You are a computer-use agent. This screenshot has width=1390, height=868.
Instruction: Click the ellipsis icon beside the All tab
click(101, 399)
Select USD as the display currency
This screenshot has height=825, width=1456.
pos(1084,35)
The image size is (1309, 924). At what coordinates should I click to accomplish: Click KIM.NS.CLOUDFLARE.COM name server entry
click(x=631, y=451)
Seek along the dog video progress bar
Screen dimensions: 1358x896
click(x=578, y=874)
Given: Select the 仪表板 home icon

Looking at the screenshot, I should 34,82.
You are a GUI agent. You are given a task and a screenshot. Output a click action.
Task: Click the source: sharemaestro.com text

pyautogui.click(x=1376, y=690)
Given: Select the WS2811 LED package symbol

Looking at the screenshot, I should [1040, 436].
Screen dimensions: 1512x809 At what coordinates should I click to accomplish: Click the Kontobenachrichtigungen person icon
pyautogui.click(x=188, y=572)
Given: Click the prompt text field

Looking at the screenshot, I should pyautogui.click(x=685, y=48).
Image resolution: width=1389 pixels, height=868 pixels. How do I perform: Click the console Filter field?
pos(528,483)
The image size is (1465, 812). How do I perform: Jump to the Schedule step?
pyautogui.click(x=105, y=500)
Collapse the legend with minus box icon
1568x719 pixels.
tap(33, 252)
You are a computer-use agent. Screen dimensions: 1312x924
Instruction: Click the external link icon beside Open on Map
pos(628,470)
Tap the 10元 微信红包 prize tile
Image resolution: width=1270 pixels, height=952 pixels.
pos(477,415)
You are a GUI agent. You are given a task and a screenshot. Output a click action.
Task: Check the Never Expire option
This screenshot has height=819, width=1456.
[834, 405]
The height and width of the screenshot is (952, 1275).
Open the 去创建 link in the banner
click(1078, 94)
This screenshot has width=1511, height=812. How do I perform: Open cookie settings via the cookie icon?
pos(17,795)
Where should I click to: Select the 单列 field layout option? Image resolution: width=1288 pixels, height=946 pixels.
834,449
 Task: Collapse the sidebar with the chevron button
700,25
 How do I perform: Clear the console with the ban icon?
━━━━━━━━━━
Task statement:
Look through the records and copy every line that has the word "computer".

Problem solution:
You are a computer-use agent. This screenshot has width=1390, height=868.
You are a computer-use agent. Screen dimensions: 1312x924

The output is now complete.